An exact reproduction of the data below is expected, free of images.

--------------------------------------------------

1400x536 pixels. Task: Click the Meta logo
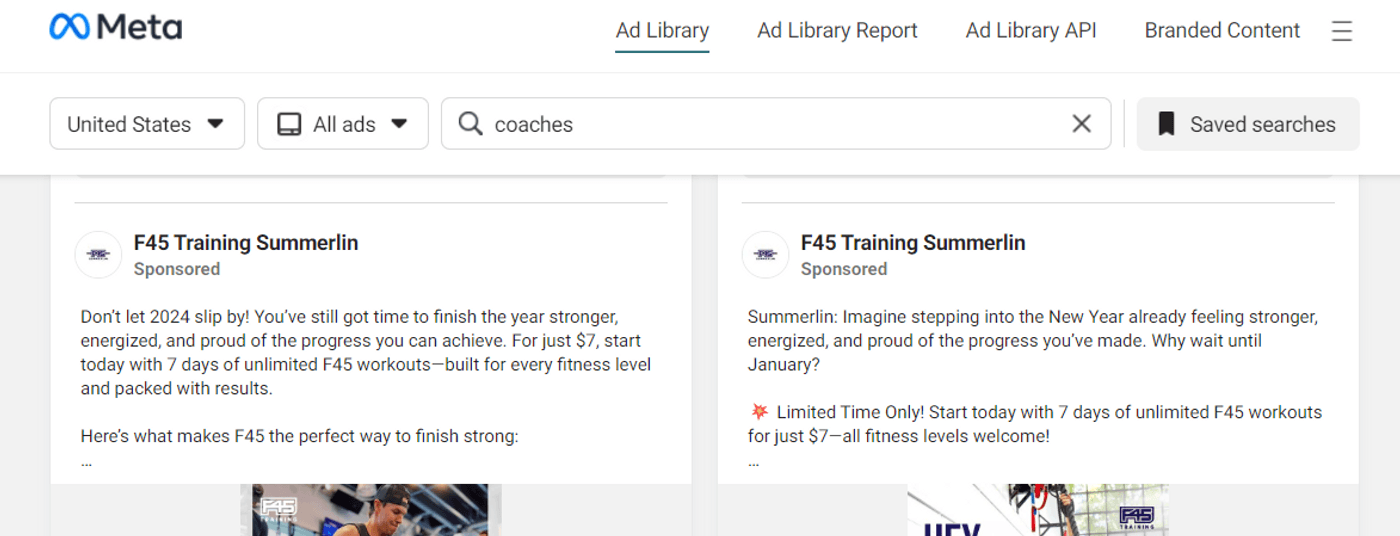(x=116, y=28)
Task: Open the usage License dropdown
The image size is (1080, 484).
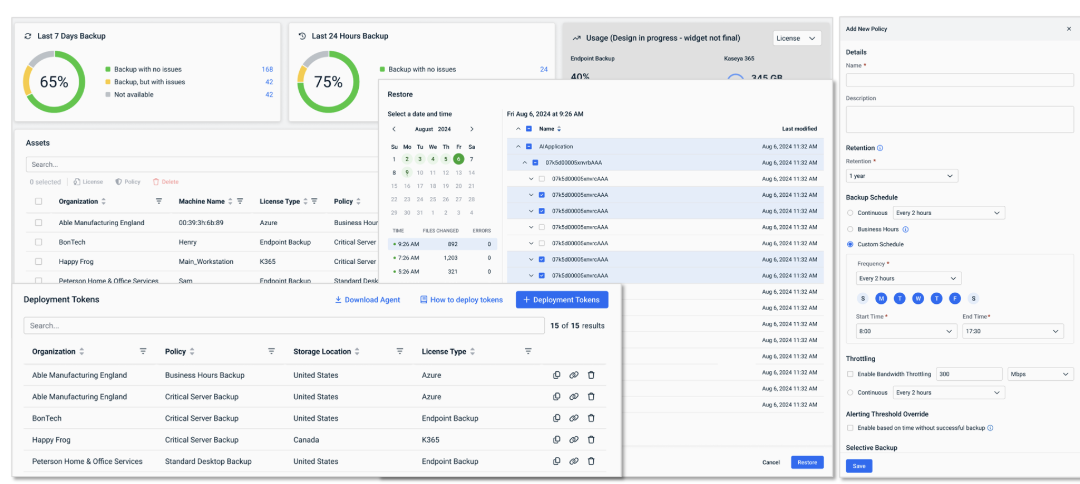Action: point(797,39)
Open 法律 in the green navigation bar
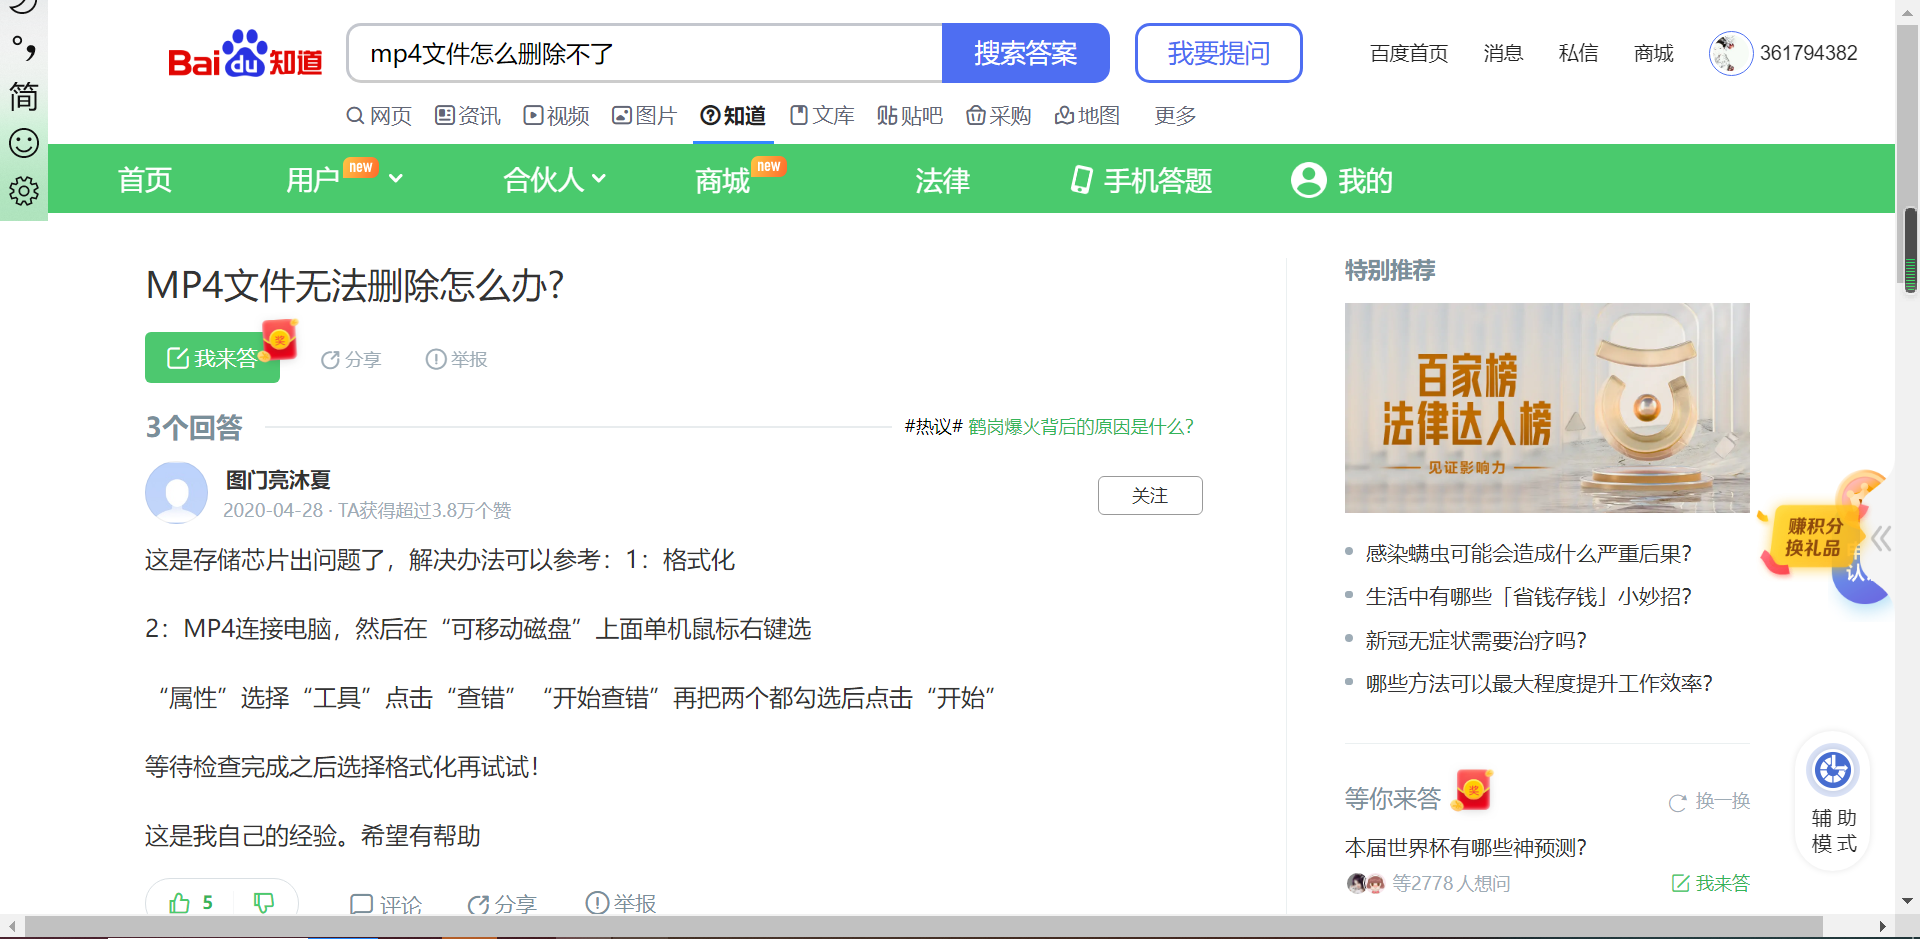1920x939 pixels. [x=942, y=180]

--------------------------------------------------

- [ANSWER SPACE]:
1400x536 pixels. Task: Click the Meta logo
(x=116, y=28)
Task: Open the usage License dropdown
The image size is (1080, 484).
Action: point(797,39)
Open 法律 in the green navigation bar
1920x939 pixels. [x=942, y=180]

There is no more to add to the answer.